I write separately, however, to note my view of appellants’ First Amendment claims. Part III of the opinion appears to *202rest on the premise that the First Amendment test to be applied to contribution limitations is different from the test applicable to expenditure limitations. I do not agree with that proposition. Although I dissented in part in Buckley v. Valeo, 424 U. S. 1, 290 (1976), I am willing to accept as binding the Court’s judgment in that case that the contribution limitations challenged there were constitutional. Id., at 23-38. But it does not follow that I must concur in the plurality conclusion today, ante, at 196, that political contributions are not entitled to full First Amendment protection. It is true that there is language in Buckley that might suggest that conclusion, see, e. g., 424 U. S., at 20-23, and it was to such language that I referred when I suggested in my dissent that the Court had failed to make a principled constitutional distinction between expenditure and contribution limitations. Id., at 290. At the same time, however, Buckley states that “contribution and expenditure limitations both implicate fundamental First Amendment interests,” id., at 23, and that “governmental 'action which may have the effect of curtailing the freedom to associate is subject to the closest scrutiny/ ” id., at 25, quoting NAACP v. Alabama, 357 U. S. 449, 460-461 (1958). Thus, contribution limitations can be upheld only “if the State demonstrates a sufficiently important interest and employs means closely drawn to avoid unnecessary abridgment of associational freedoms.” 424 U. S., at 25. See Note, The Unconstitutionality of Limitations on Contributions to Political Committees in the 1976 Federal Election Campaign Act Amendments, 86 Yale L. J. 953, 961-962 (1977).

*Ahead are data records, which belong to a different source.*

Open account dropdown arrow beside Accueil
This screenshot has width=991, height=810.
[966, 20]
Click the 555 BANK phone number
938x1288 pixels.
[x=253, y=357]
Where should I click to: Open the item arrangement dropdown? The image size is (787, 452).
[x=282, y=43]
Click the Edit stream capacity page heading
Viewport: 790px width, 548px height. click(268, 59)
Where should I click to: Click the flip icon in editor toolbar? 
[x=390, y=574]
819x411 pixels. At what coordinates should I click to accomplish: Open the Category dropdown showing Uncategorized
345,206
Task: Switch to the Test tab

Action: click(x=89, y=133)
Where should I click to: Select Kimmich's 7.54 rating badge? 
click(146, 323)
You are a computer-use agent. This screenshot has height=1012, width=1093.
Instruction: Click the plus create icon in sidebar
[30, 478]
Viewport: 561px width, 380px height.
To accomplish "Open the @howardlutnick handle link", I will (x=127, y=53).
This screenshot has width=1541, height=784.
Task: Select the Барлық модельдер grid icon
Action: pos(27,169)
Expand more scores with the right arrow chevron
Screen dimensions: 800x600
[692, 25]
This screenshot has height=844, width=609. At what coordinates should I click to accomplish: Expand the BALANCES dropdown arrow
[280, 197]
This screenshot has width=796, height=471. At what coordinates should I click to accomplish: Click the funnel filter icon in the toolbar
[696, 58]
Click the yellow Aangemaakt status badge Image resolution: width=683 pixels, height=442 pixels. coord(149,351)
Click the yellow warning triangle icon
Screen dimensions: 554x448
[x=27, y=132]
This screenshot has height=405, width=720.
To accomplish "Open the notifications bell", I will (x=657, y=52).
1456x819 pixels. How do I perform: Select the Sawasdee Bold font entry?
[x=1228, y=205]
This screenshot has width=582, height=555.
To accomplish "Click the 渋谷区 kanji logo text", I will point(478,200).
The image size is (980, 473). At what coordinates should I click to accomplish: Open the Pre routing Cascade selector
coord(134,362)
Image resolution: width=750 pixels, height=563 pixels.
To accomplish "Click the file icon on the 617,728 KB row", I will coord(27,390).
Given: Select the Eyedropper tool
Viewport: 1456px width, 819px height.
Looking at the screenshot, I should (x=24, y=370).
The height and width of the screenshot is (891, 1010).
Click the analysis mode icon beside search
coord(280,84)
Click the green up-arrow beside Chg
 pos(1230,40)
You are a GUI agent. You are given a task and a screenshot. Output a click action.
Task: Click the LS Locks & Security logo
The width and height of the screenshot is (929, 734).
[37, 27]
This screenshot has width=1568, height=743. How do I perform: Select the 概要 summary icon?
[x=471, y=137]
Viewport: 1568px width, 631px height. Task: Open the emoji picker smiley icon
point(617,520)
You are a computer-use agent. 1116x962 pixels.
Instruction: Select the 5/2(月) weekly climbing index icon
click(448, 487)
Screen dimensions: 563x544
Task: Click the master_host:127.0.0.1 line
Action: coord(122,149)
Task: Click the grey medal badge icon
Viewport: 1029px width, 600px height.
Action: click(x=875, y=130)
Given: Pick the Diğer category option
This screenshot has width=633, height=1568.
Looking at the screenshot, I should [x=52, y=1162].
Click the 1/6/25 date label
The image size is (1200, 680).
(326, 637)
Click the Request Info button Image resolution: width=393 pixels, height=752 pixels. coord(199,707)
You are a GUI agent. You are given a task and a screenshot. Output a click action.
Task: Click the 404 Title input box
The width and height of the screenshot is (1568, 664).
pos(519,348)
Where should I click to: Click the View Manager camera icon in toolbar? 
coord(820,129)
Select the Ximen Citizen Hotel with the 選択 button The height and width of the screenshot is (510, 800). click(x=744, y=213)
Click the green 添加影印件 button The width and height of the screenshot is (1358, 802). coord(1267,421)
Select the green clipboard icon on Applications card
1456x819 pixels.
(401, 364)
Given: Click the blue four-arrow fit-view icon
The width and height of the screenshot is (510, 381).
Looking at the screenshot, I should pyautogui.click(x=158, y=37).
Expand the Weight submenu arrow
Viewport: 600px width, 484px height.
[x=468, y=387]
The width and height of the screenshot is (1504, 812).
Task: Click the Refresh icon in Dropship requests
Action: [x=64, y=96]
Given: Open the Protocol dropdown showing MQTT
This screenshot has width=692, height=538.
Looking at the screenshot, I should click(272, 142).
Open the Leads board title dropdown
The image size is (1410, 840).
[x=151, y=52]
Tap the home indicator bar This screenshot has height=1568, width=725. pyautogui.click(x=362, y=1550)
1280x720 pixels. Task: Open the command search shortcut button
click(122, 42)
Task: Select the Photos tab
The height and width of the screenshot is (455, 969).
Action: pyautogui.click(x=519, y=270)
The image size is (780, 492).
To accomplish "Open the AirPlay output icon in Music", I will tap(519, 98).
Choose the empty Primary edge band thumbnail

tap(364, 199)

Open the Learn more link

Unlike the plurality, I would apply this “rigorous standard of review,” 424 U. S., at 29, to the instant case, rather than relying on what I believe to be a mistaken view that contributions are “not the sort of political advocacy . . . entitled to full First Amendment protection.” Ante, at 196. Appellees claim that 2 U. S. C. § 441a (a) (1) (C) is justified by the gov*203ernmental interest in preventing apparent or actual political corruption. That this interest is important cannot be doubted. It is a closer question, however, whether the statute is narrowly drawn to advance that interest. Nonetheless, I conclude that contributions to multicandidate political committees may be limited to $5,000 per year as a means of preventing evasion of the limitations on contributions to a candidate or his authorized campaign committee upheld in Buckley. The statute challenged here is thus analogous to the $25,000 limitation on total contributions in a given year that Buckley held to be constitutional. 424 U. S., at 38.

I stress, however, that this analysis suggests that a different result would follow if § 441a (a)(1)(C) were applied to contributions to a political committee established for the purpose of making independent expenditures, rather than contributions to candidates. By definition, a multicandidate political committee like CALPAC makes contributions to five or more candidates for federal office. § 441a (a) (4). Multicandidate political committees are therefore essentially conduits for contributions to candidates, and as such they pose a perceived threat of actual or potential corruption. In contrast, contributions to a committee that makes only independent expenditures pose no such threat. The Court repeatedly has recognized that “[e]ffective advocacy of both public and private points of view, particularly controversial ones, is undeniably enhanced by group association . . . .” NAACP v. Alabama, 357 U. S., at 460. By pooling their resources, adherents of an association amplify their own voices, see Buckley v. Valeo, 424 U. S., at 22; the association “is but the medium through which its individual members seek to make more effective the expression of their own views.” NAACP v. Alabama, 357 U. S., at 459. Accordingly, I believe that contributions to political committees can be limited only if those contributions implicate the governmental interest in preventing actual or potential corruption, and if the limitation is no broader than necessary to achieve that interest. Because this narrow test *204is satisfied here, I concur in the result reached in Part III of Justice Marshall’s opinion.